Social Media Revolution

// Monday, August 17th, 2009 05:15 pm GMT -5 // No Comments » // Videos

Socialnomics: Social Media Revolution compiles stats from various third party sources (go to socialnomics.com to see them all). Places them to music showcasing in 4 minutes that social media is not a fad but a fundamental shift in the way we do business.

http://www.vimeo.com/6105199

Best Buy’s Latest Campaign “@Twelpforce”

// Tuesday, August 11th, 2009 02:43 am GMT -5 // No Comments » // Social Media

Another big company leveraging social media: mammoth electronics retailer Best Buy is encouraging hundreds of employees to handle online customer service via Twitter. This new initiative calledTwelpforce already has over 7,000 followers and is getting a lot of buzz online not to mention they are airing two commercials (embedded below) reinforcing this effort. Traditional Media reinforcing Social Media…

An excerpt from Best Buy:

The promise we’re making starting in July is that you’ll know all that we know as fast as we know it. That’s an enormous promise. That means that customers will be able to ask us about the decisions they’re trying to make, the products they’re using, and look for the customer support that only we can give. And with Twitter, we can do that fast, with lots of opinions so they can make a decision after weighing all the input. It also lets others learn from it as they see our conversations unfold.

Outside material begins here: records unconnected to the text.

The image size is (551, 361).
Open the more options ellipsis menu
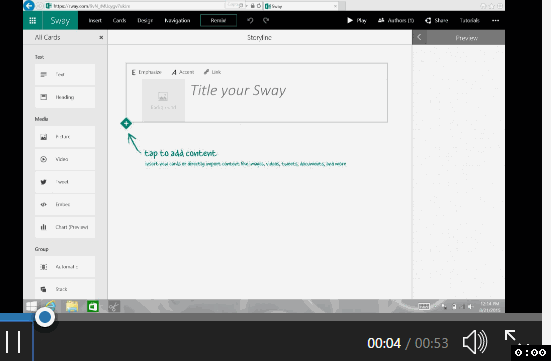(495, 20)
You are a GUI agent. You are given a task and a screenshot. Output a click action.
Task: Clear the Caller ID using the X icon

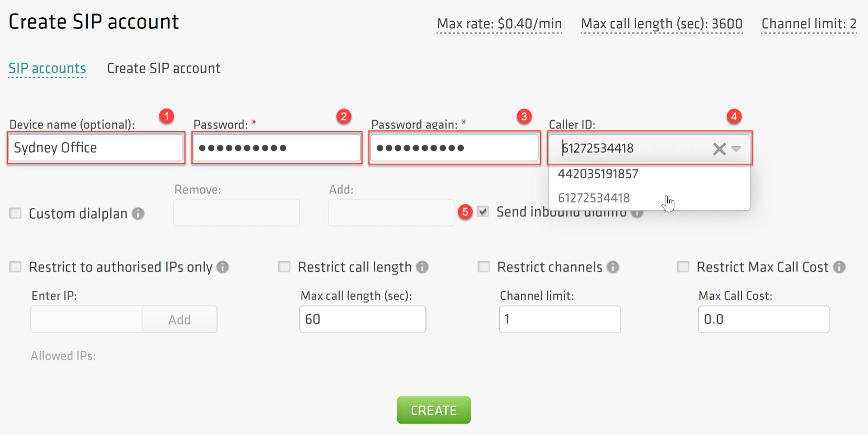pos(719,148)

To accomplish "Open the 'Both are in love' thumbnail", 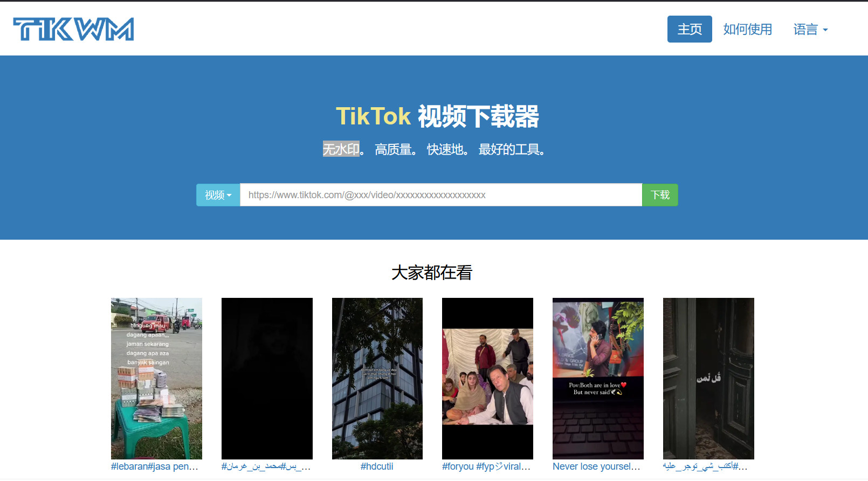I will [598, 378].
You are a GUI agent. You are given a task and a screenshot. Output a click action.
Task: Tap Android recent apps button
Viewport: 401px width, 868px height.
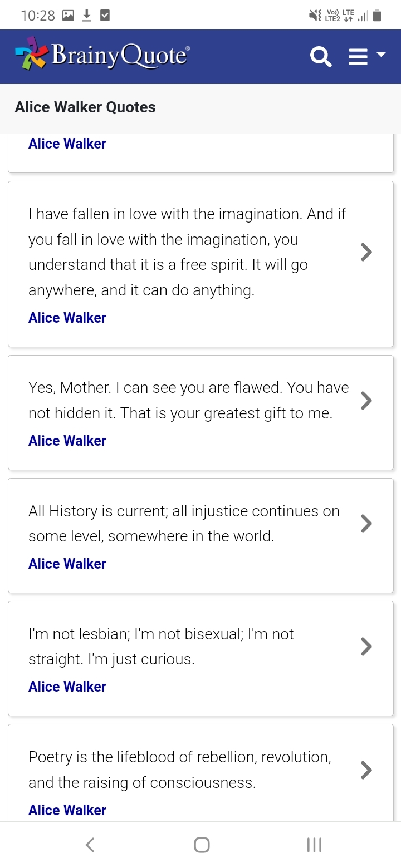314,845
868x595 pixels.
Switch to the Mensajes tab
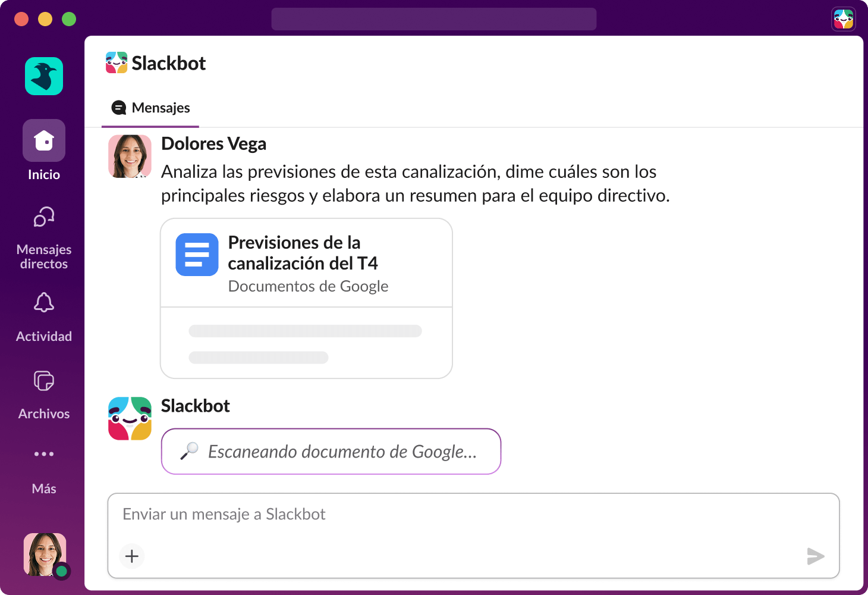[x=150, y=108]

When you start, remember that the tone is important Above all, the tone of the conversation has to be authentic and honest. Be conversational. Be yourself. Show respect. Expect respect. The goal is to help. If you don’t know the answer tell them you’ll find out. Then find out and let them know.

This is a fantastic way to engage with Twitter users and social media. I wouldn’t mind being contact by a Best Buy employee if I twittered something in regards to “What LCD TV to buy” as long as the tone is friendly and personal from someone giving me knowledgeable advice; not pushing a sale down my throat.

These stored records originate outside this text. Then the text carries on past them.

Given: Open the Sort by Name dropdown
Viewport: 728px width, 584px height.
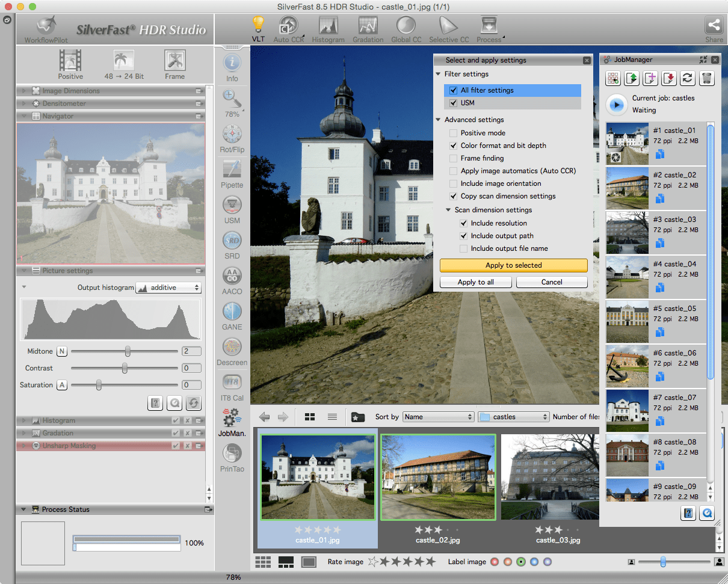Looking at the screenshot, I should 439,417.

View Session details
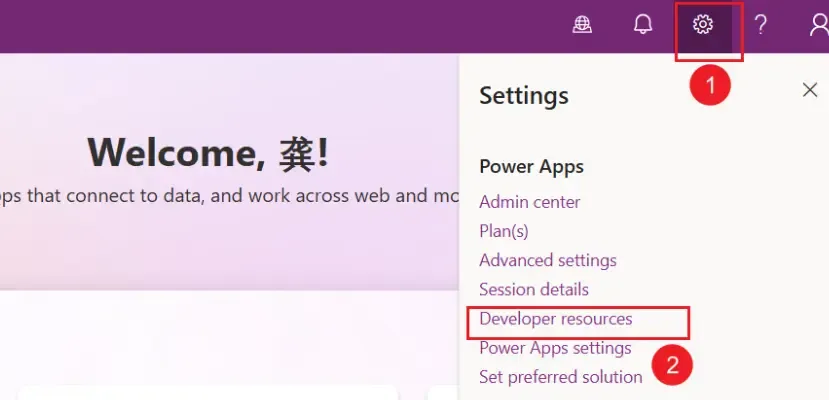click(533, 290)
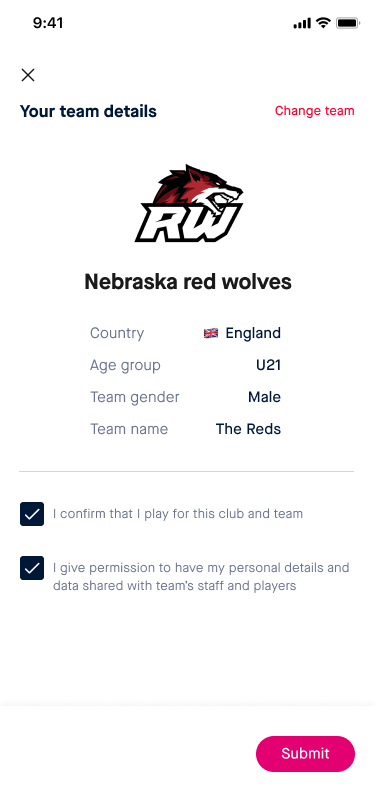Click the Red Wolves team logo
The width and height of the screenshot is (375, 812).
189,204
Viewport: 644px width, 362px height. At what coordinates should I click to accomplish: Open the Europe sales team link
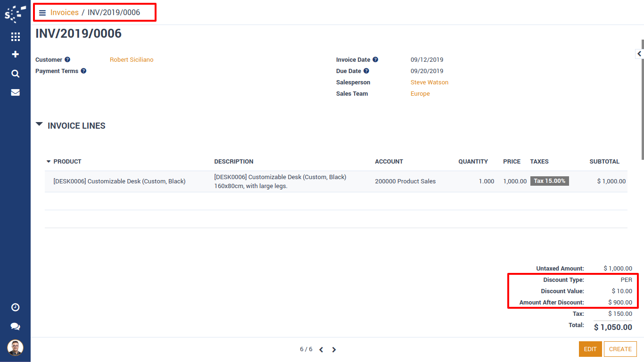(x=420, y=94)
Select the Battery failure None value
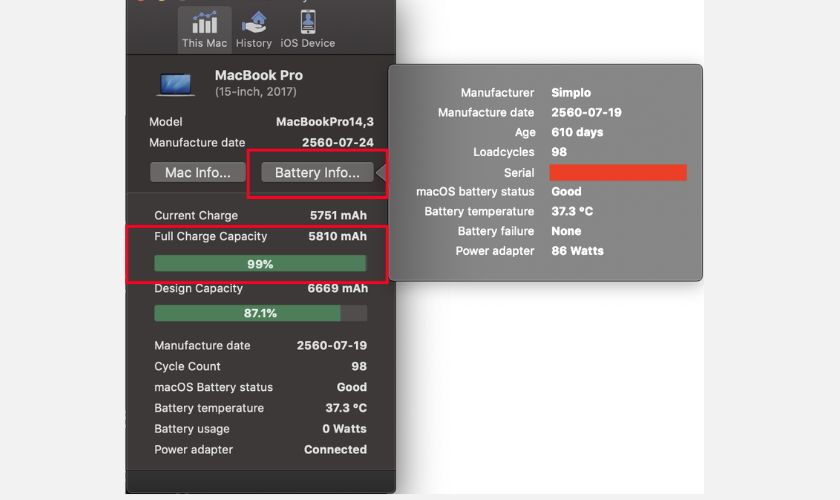The width and height of the screenshot is (840, 500). tap(566, 231)
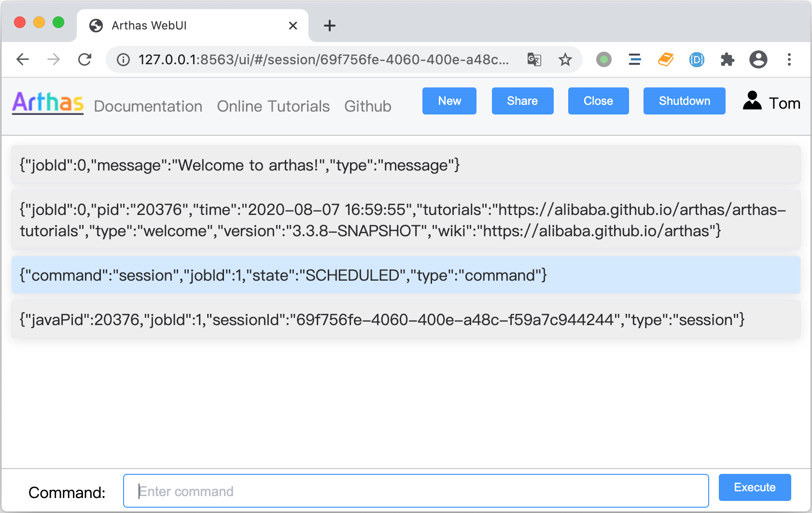Screen dimensions: 812x513
Task: Bookmark this page with the star icon
Action: click(565, 59)
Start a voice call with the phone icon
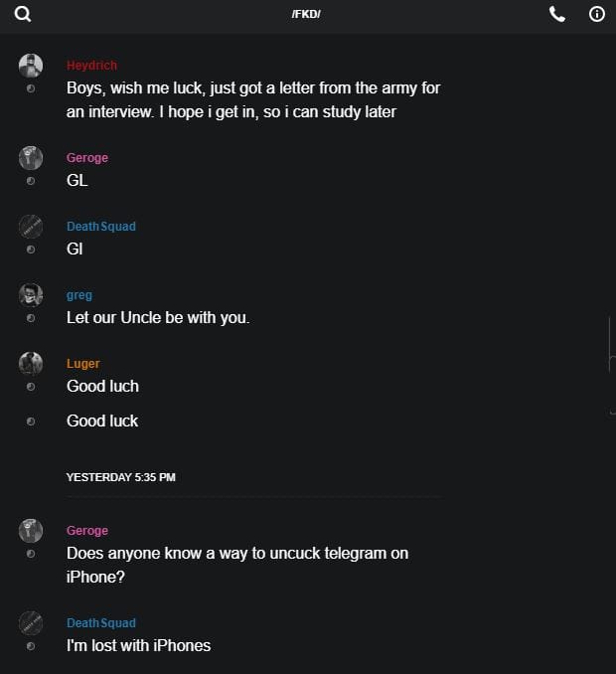This screenshot has width=616, height=674. (x=557, y=14)
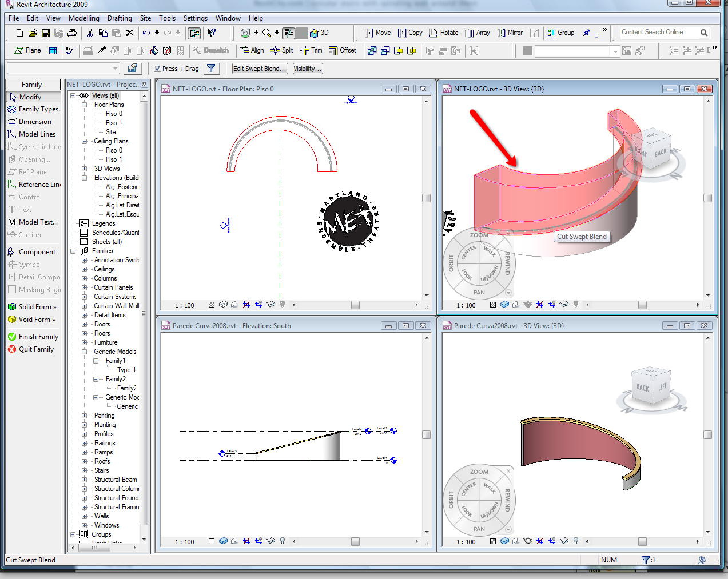
Task: Click the Save icon in toolbar
Action: 46,33
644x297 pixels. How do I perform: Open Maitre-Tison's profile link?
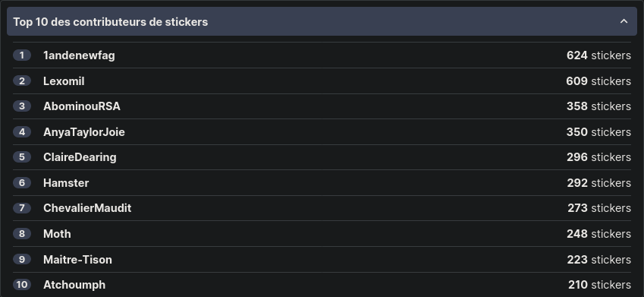point(77,260)
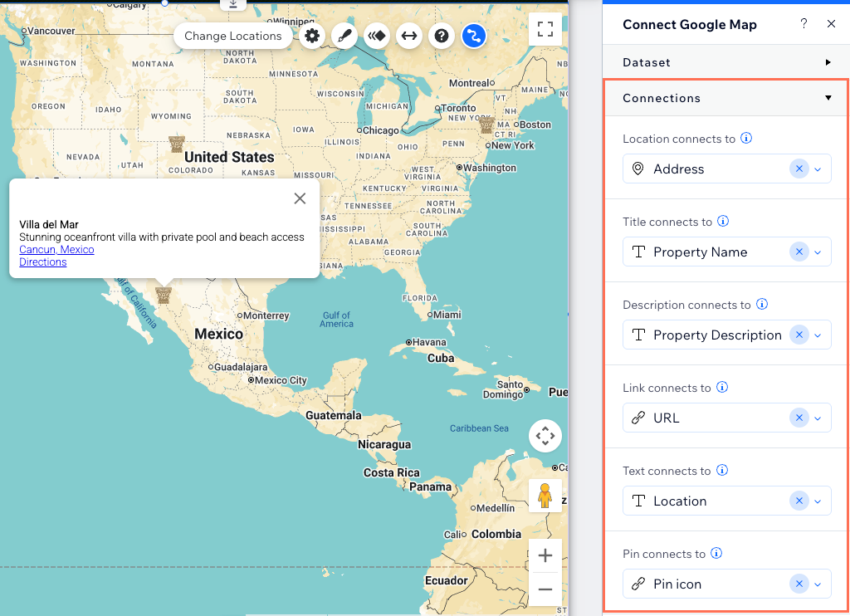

Fortune 100 CEO’s and Social Media

// Sunday, July 12th, 2009 02:40 am GMT -5 // No Comments » // Social Media

UberCEO recently did a study with the headline “It’s Official: Fortune 100 CEOs Are Social Media Slackers.” It goes on to analyze the social-media habits of CEOs at large companies and concluded, shockingly, that they don’t use social media much. They looked at Fortune’s 2009 list of the top 100 CEOs to determine how many were using Facebook, Twitter, LinkedIn, Wikipedia, or had a blog.  The results show a miserable level of engagement.  Here are the topline results:

• Only two CEOs have Twitter accounts.

• 13 CEOs have LinkedIn profiles, and of those only three have more than 10 connections.

• 81% of CEOs don’t have a personal Facebook page.

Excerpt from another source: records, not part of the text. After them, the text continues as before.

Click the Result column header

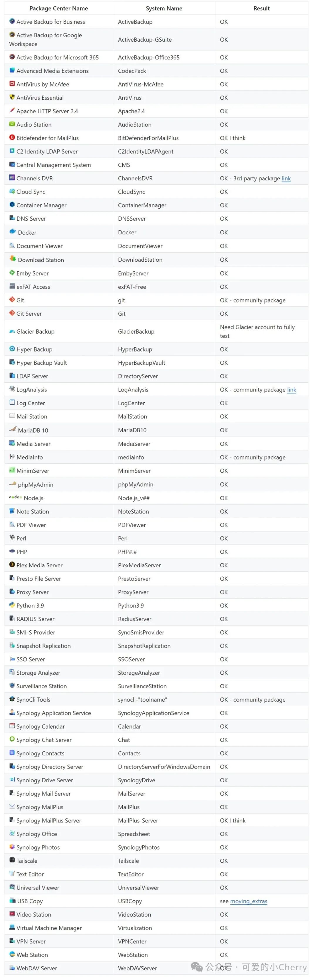coord(262,8)
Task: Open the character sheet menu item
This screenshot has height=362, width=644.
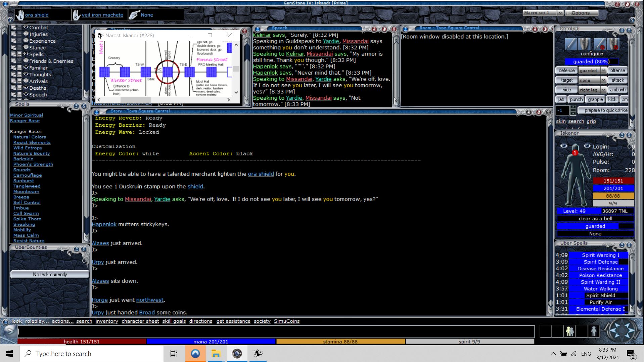Action: tap(140, 321)
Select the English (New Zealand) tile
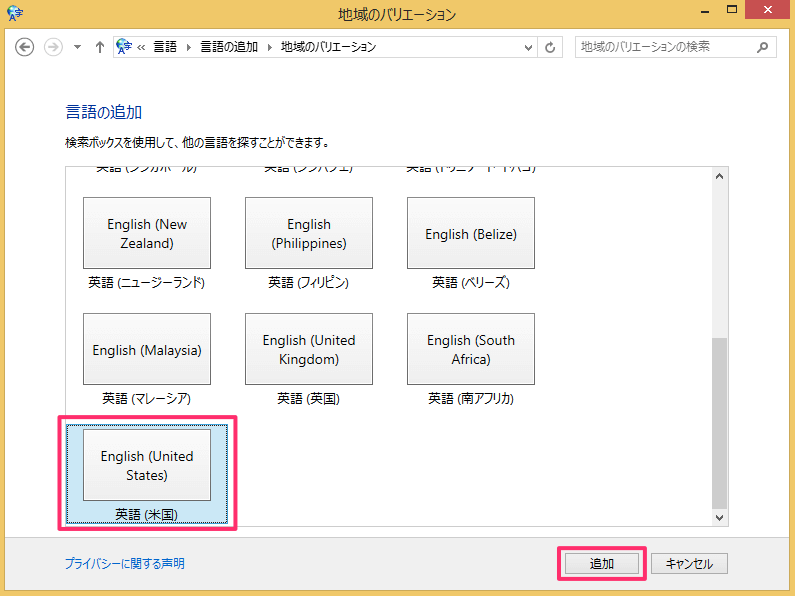The height and width of the screenshot is (596, 795). click(147, 233)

• Three quarters of the CEOs have some kind of Wikipedia entry, but nearly a third of those have limited or outdated information.

• Not one Fortune 100 CEO has a blog.

I’m surprised but then again… I’m not surprised. Too many CEOs think there are more important things to do besides identify with and build an audience for themselves and their company. I also suspect the reasons CEO’s aren’t using social media is because of fear and lack of knowledge seeing that the CEO’s that stood out of the pack are all from technology companies – Michael Dell (Dell), Gregory Spierkel (Ingram Micro) and John Chambers (Cisco).